Retype the lines of the listing below exactly, but only those from the one containing "The width and" through the last line; pictures stay out.

** Opening Recorded data block **

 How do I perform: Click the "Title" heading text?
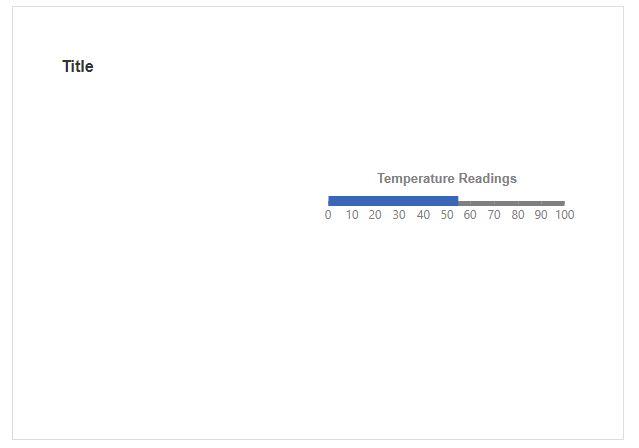[x=78, y=67]
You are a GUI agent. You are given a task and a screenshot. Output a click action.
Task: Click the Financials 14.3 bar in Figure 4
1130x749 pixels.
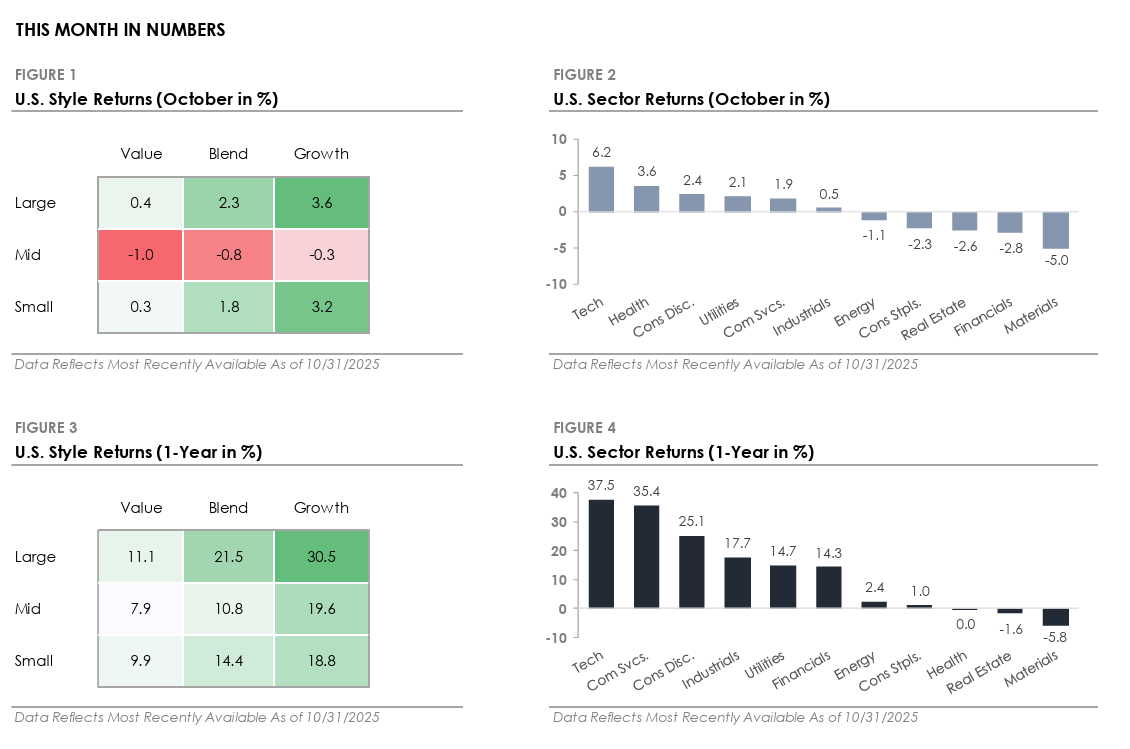827,587
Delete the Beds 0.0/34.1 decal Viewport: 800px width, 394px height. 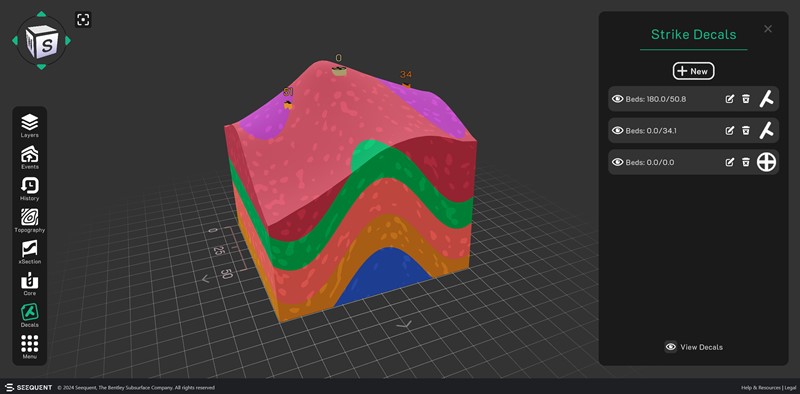pos(746,131)
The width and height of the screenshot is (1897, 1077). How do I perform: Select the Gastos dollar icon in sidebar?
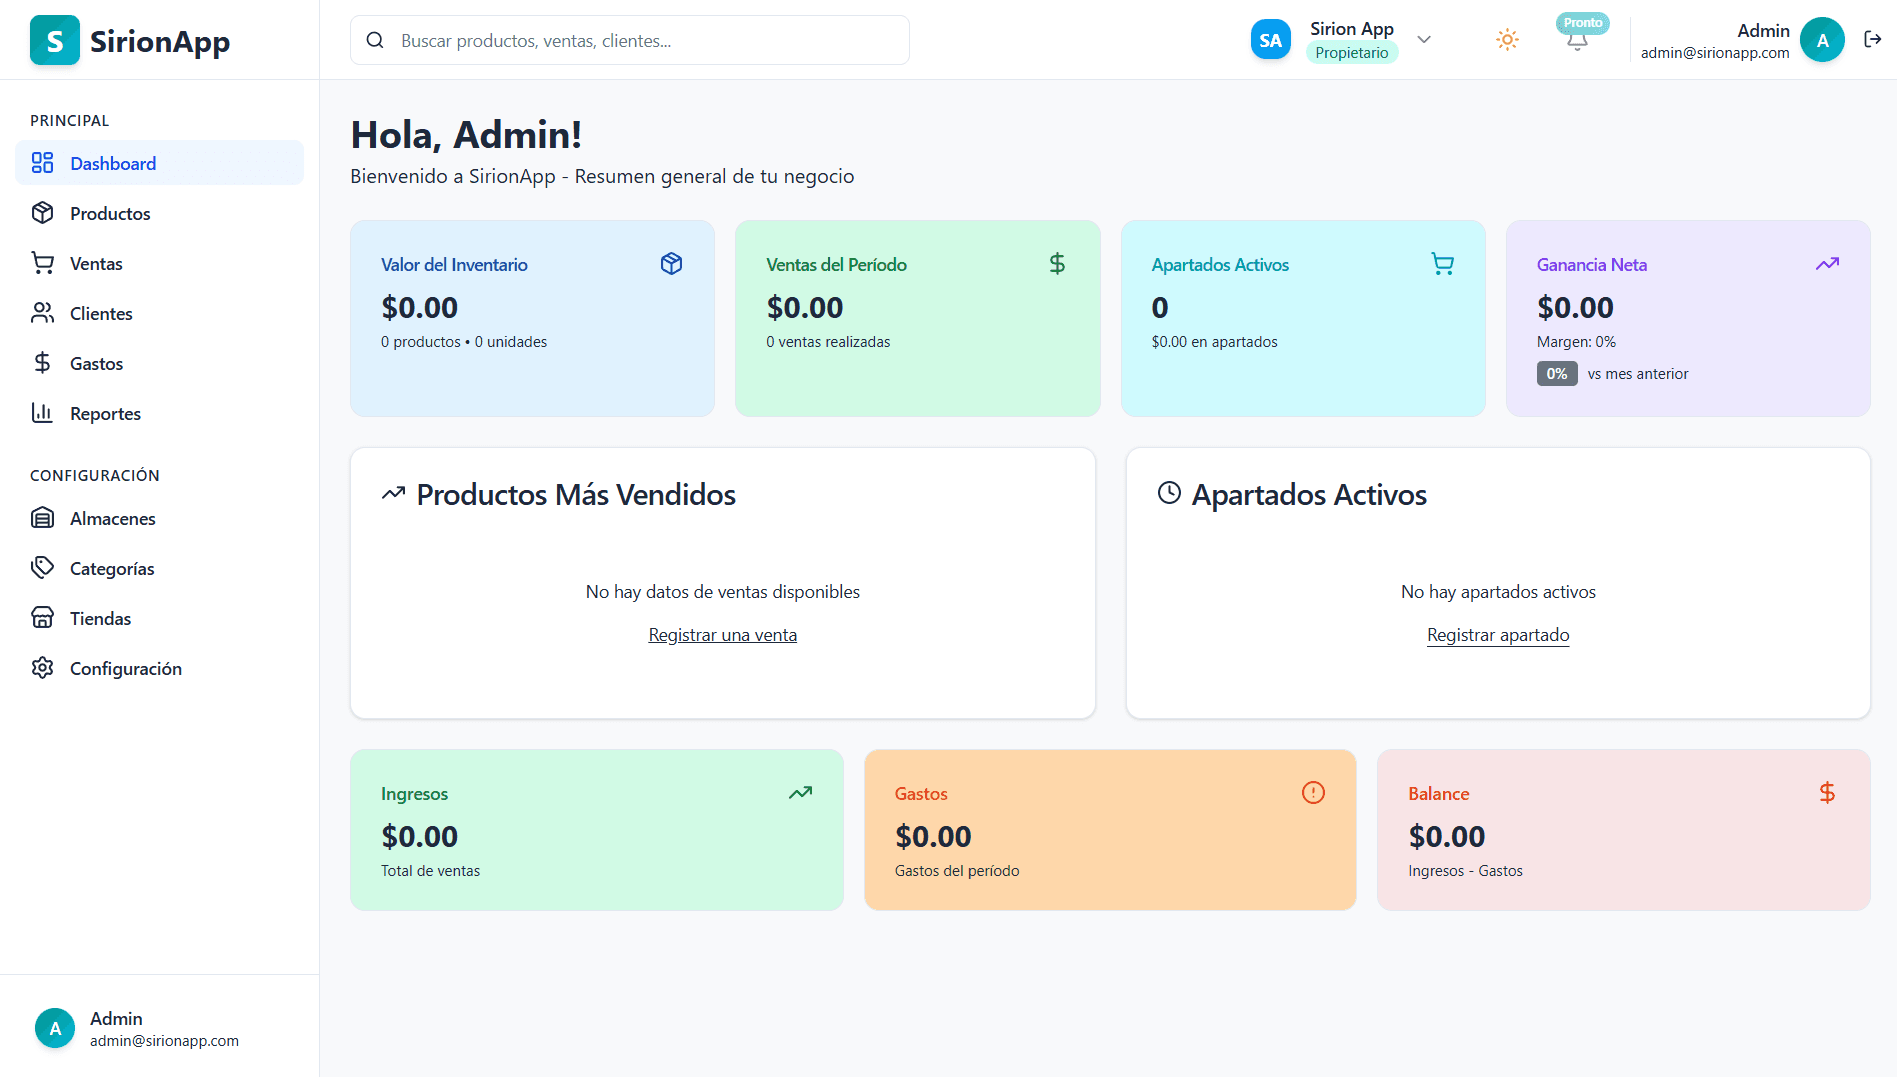42,363
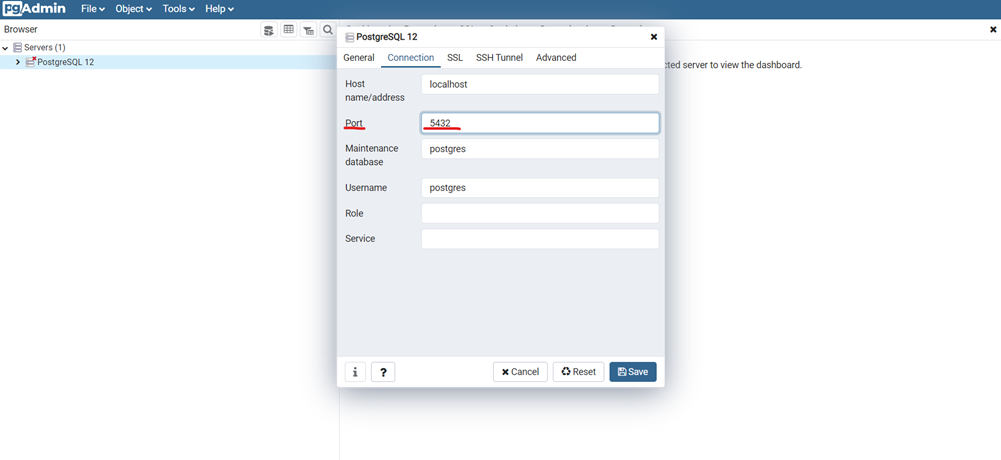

** Closing Recorded data block **

• **Output of the exercise**
The width and height of the screenshot is (1897, 1077). How do I perform: Select the Gastos dollar icon in sidebar?
42,363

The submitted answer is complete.